Mark Coeckelbergh
University Of Vienna
Mark Coeckelbergh is a full Professor of Philosophy of Media and Technology at the Philosophy of Department of the University of Vienna. His expertise focuses on ethics and technology, in particular robotics and artificial intelligence. He is a member of various entities that support policy building in the area of robotics and artificial intelligence, such as the European Commission’s High Level Expert Group on Artificial Intelligence, the Austrian Council on Robotics and Artificial Intelligence, and the Austrian Advisory Council on Automated Mobility.
Vincent Blok
Wageningen University
Vincent Blok is a Dutch philosopher working as professor at the Wageningen University. He reflects on the meaning of disruptive technologies for the human condition and its environment from a continental philosophical perspective. His books include Ernst Jünger’s Philosophy of Technology. Heidegger and the Poetics of the Anthropocene (Routledge, 2017), Heidegger’s Concept of philosophical Method (Routledge, 2019), The Critique of Management. Toward a Philosophy and Ethics of Business Management (Routledge, 2021), From World to Earth. Philosophical Ecology of a threatened Planet (Boom, 2022 (in Dutch).
Ivo Wallimann-Helmer
University Of Fribourg
The core areas of Ivo Helmer´s work involve investigating conceptual and normative issues of justice in climate action and environmental protection, technological innovation for sustainability, and the fair differentiation of responsibilities in environmental practice, with a recent focus on food systems. His key interest centers around the conceptual conflicts between the global and intergenerational dimensions of these challenges and the local and temporal differentiations of responsibilities between relevant agents. For further information about his current projects, please refer to the provided details.
Leonie N. Bossert
Tübingen University
Leonie Bossert is an Environmental, Animal, AI, and Conservation Ethicist with a research focus on theories of interspecies and intergenerational justice, as well as the normativity of Sustainable Development, including research on sustainable AI. Currently holding the position of Assistant Professor at the International Center for Ethics in the Sciences and Humanities at Tübingen University, she is also a member of the Young Academy of the Heidelberger Academy of the Sciences and Humanities, the German Committee Future Earth, and the Young Center for Interdisciplinary Research at the University of Bielefeld.
Martin Nitsche
Department Of Contemporary Continental Philosophy, Czech Academy Of Sciences
Martin Nitsche, is interested in phenomenology (Heidegger, Merleau-Ponty), topology and philosophy of art. He graduated from the Faculty of Philosophy at Charles University in Prague, majoring in philosophy-history.
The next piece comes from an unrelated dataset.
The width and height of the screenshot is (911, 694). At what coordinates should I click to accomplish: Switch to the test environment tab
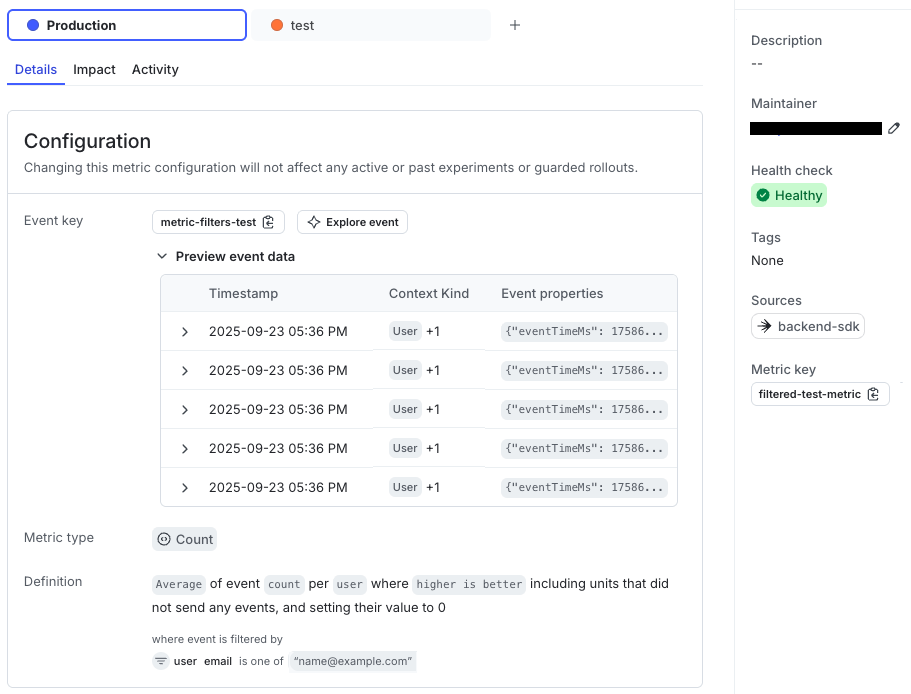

Since 2000 he has been working as an assistant professor at the Faculty of Philosophy at the University of Philosophy in Ústí nad Labem and since 2010 he has been a researcher at the Institute of Philosophy of the CAS in Prague (Department of Contemporary Continental Philosophy). He has published the monograph Die Ortschaft des Seins. Martin Heideggers phänomenologische Topologie (Würzburg, Orbis Phaenomenologicus, Königshausen u. Neumann 2013), The Spaces of Being. Studies on Heidegger’s Topology (Prague, Togga 2011) and From the Convenient. A Phenomenological Interpretation of Heidegger’s Contributions to Philosophy (Prague, Filosofia 2010). He is the editor of the collective monograph Image in Space. Contributions to a Topology of Images (Bautz, 2015).